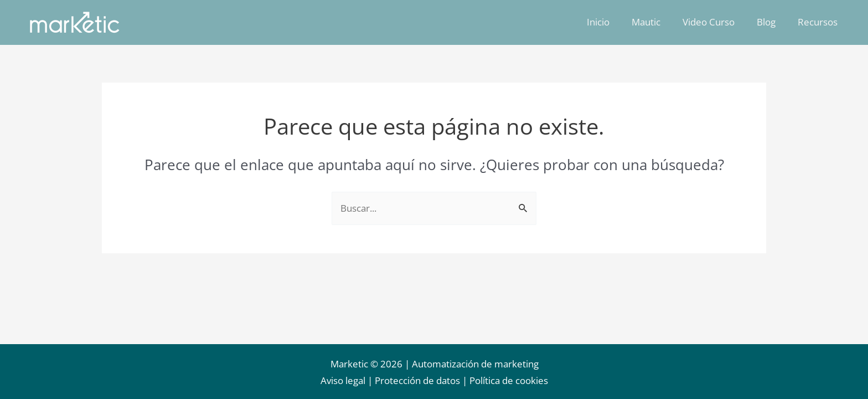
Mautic (658, 22)
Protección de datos (417, 380)
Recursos (819, 22)
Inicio (613, 22)
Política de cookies (509, 380)
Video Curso (717, 22)
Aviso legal (343, 380)
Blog (771, 22)
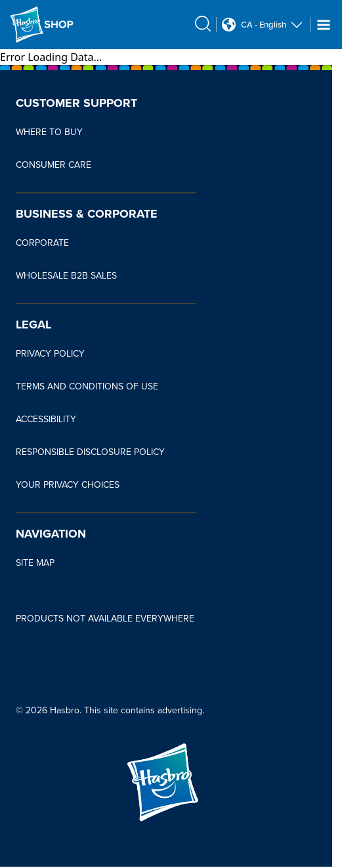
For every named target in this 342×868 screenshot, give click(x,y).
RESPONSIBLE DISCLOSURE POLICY (90, 452)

- - - -

Please convert the records above into a JSON list of strings with one string per line, skipping blank lines and leaving the pictures out.

[
  "Mautic (658, 22)",
  "Protección de datos (417, 380)",
  "Recursos (819, 22)",
  "Inicio (613, 22)",
  "Política de cookies (509, 380)",
  "Video Curso (717, 22)",
  "Aviso legal (343, 380)",
  "Blog (771, 22)",
  "For every named target in this 342×868 screenshot, give click(x,y).",
  "RESPONSIBLE DISCLOSURE POLICY (90, 452)"
]